- In office 1906–1909 Serving with Charles A. Andrew, Harry C. Lawder, Edmund L. Oldfield, Martin L. Jarrett, Joseph S. Whiteford
- Constituency: Harford County

Personal details
- Born: January 23, 1879 Baltimore County, Maryland, U.S.
- Died: April 19, 1922 (aged 43) Baltimore, Maryland, U.S.
- Resting place: Bethel Cemetery
- Party: Democratic
- Spouse: Mabel M.
- Children: 1
- Occupation: Politician; lawyer;

= Walter R. McComas =

American politician and lawyer (1879–1922)

Walter R. McComas (January 23, 1879 – April 19, 1922) was an American politician and lawyer from Maryland. He served as a member of the Maryland House of Delegates, representing Harford County, from 1906 to 1909.

==Early life==
Walter R. McComas was born on January 23, 1879, at My Lady's Manor in Baltimore County, Maryland. He moved to Harford County in 1885. He was educated at public schools and graduated from Bel Air High School in 1898. He entered the law office of Thomas H. Robinson and was admitted to the bar in 1904.

==Career==
In 1902, McComas was appointed by Governor John Walter Smith as magistrate. From 1900 to 1910, McComas was a member of Company D, First Regiment of the Maryland Army National Guard. He rose to the rank of captain.

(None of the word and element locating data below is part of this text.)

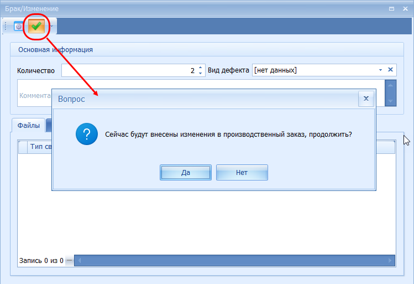Decrease Количество with the down arrow
The height and width of the screenshot is (284, 414).
pyautogui.click(x=200, y=74)
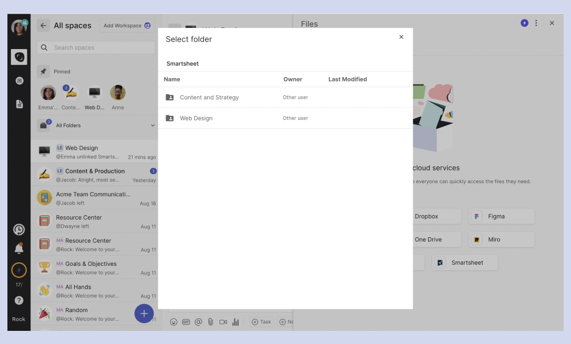
Task: Close the Select folder dialog
Action: 401,37
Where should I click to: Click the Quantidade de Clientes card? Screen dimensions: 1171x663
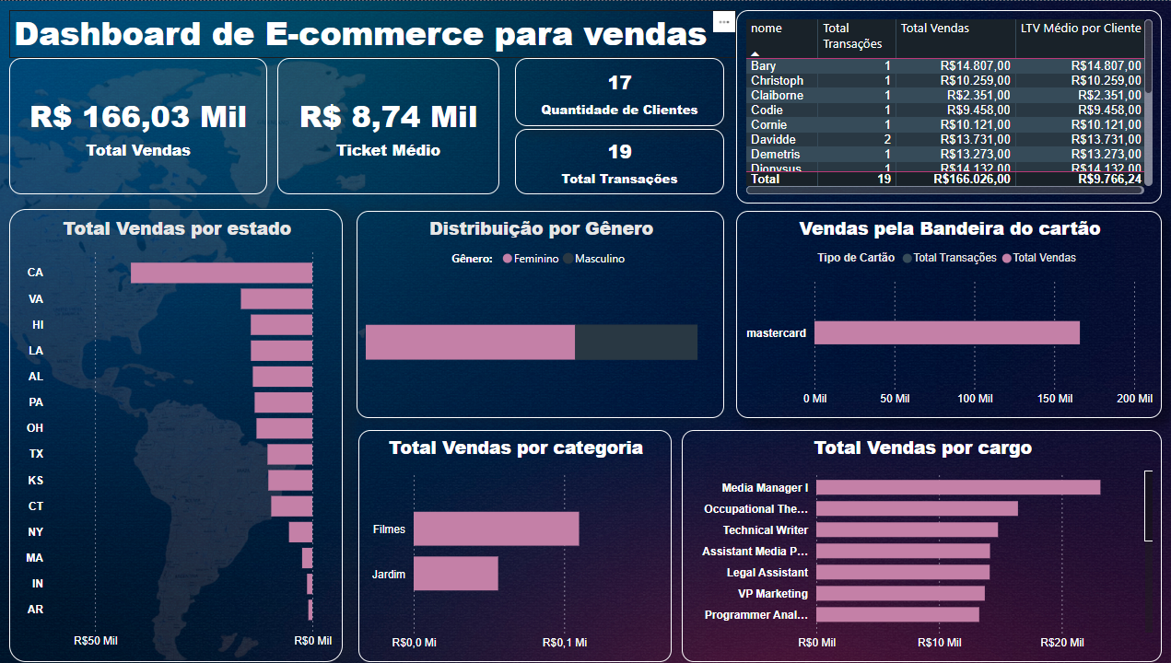pos(619,92)
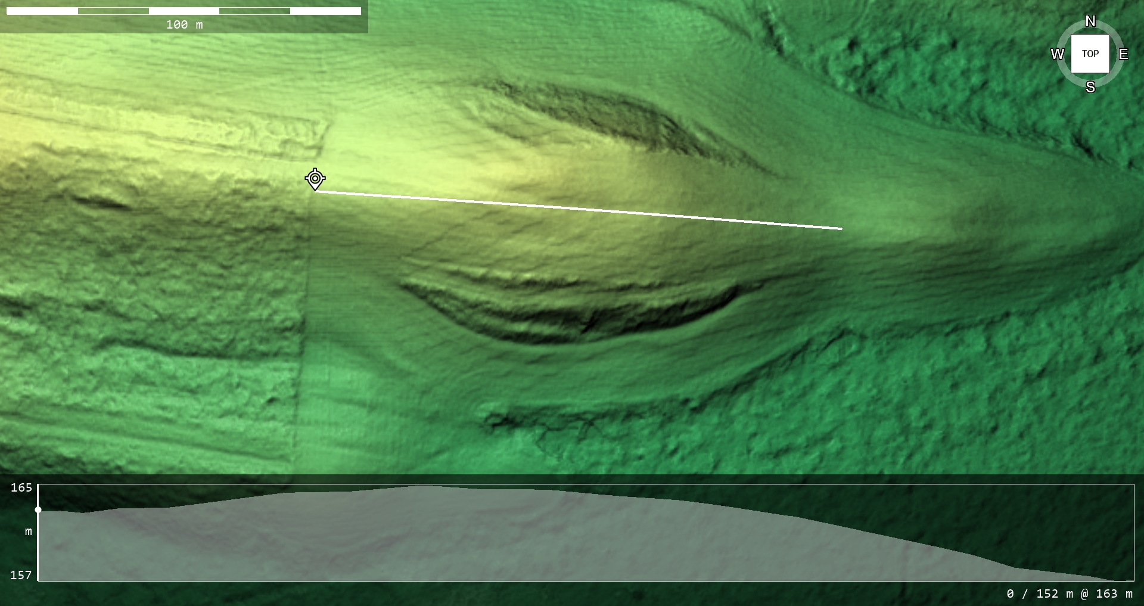Select the measurement start pin marker
The width and height of the screenshot is (1144, 606).
tap(315, 179)
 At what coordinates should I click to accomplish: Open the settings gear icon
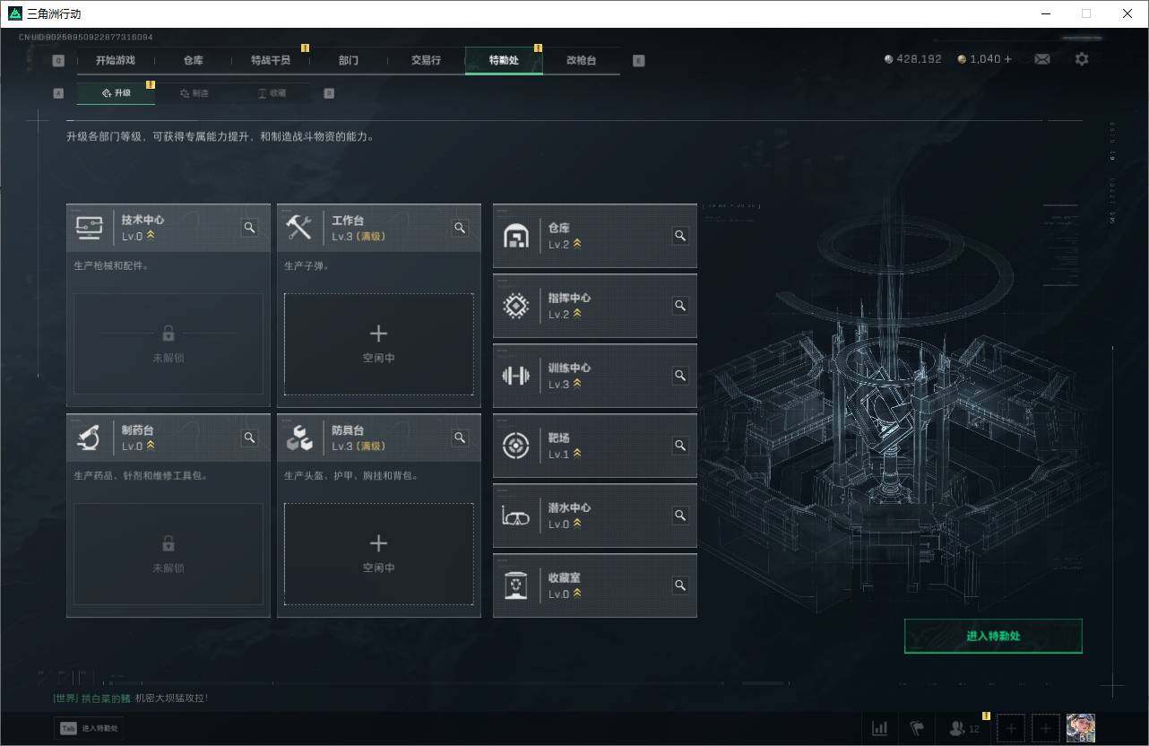pos(1082,58)
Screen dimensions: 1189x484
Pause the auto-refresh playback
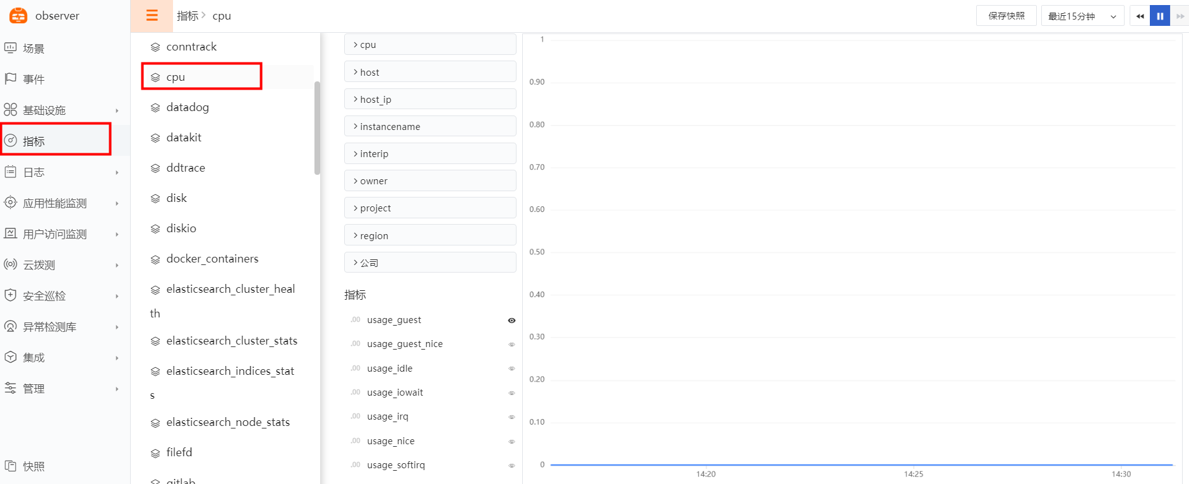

McComas was a Democrat. He served as a member of the House of Delegates, representing Harford County, from 1906 to 1909. McComas was elected as state's attorney in 1915. He was re-elected in 1919.

==Personal life==
McComas married Mabel M. They had one son, John Alden.

McComas died on April 19, 1922, at Church Home and Infirmary in Baltimore. He was buried at Bethel Cemetery.